Usage: Validate full release packages alongside CI deployments in test environments.

Overview: Can be scheduled or triggered on-commit depending on validation time and commit frequency. Ideal for dedicated environments without dev access.

Limitations:

  • Manual deployment needed to sync with Production

  • Manual baseline revision updates required

  • Risks if manual pre-deployment steps are involved; frequent smaller releases mitigate this

5. Automatic Validation

Usage: Production validation during early stages of staging or regression cycles.

Overview: Combines Automatic Incremental and Continuous Validation; triggered on commit or post-activity and performs a validate-only build.

Limitations:

  • Manual deployment needed post-release to sync with Production

  • Requires manual baseline update

  • Risk of failure with manual pre-deployment steps

6. Backup

A scheduled job that pulls changes post a given date into a backup repository.

Important Note: Not a replacement for Branching Baseline. Relies on modification date and is subject to API limits. Should supplement but not replace periodic manual execution of Branching Baseline.

7. Test

Executes functional tests (e.g., Provar, AccelQ) independently of code deployment.

Usage: Useful for conditional execution (e.g., run tests post-data migration or before another deployment).

8. Custom Features

Unit Tests

Defaults:

  • Production orgs: RunLocalTests

  • Sandbox orgs: NoTestRun

Custom Feature: RunTestsBasedOnChanges generates input dynamically for RunSelectedTests based on mappings from Admin > Salesforce Org Mgmt.

Important Note: Mapping updates only when a CI Job is manually triggered with Run Code Coverage enabled. Frequent updates needed via manual/scheduled jobs (e.g., weekly). Concurrent deployments or validations during test runs can corrupt data.

Rollback

Usage: Only in Stage/Production.

  • Lower environments should use Git-based rollbacks.

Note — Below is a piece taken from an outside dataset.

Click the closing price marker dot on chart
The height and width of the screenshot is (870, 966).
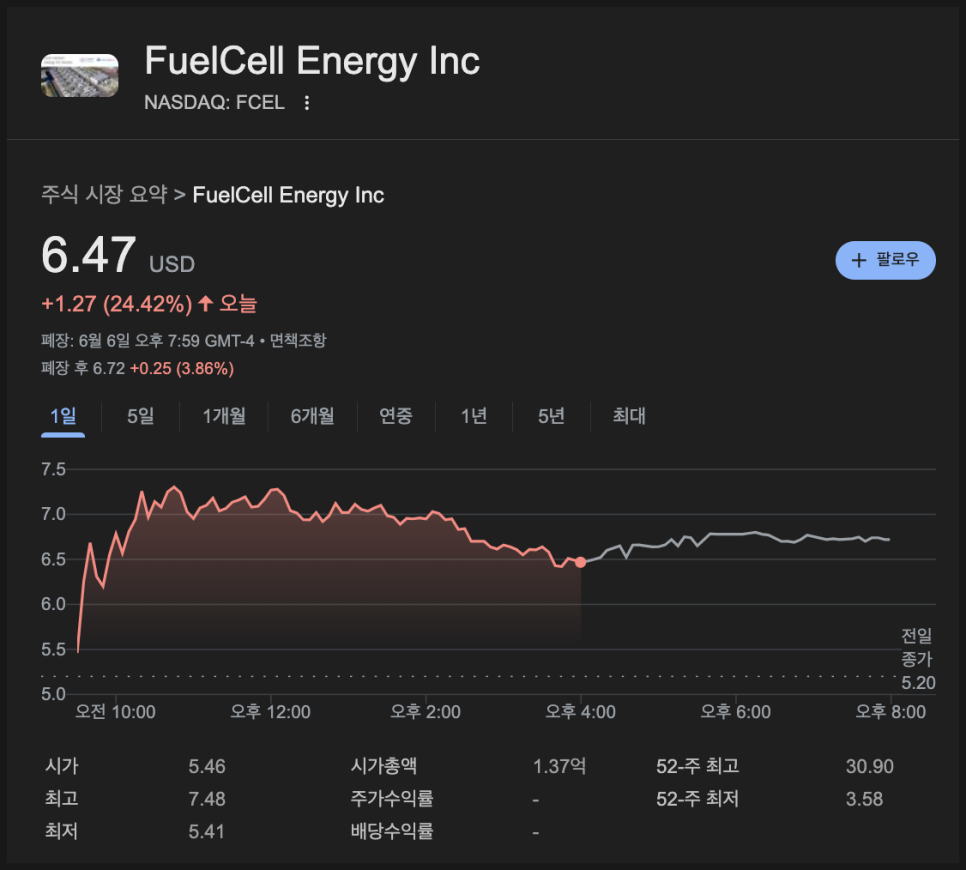point(581,562)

  • In Production, enables immediate reversion after detecting critical issues.

  • Validate rollback packages in Stage to identify potential rollback-specific errors.

  • Optionally validate rollback immediately post-deployment to prepare a Quick Deploy.

Profile Packaging

  • Avoid special handling by default, except excluding IP Ranges and environment-specific settings.

  • EZ Commits can exclude User Permissions (no change = no deployment).

  • The "ignore missing visibility settings" is a last-resort workaround that can desync branch and org. Standard fields are unsupported.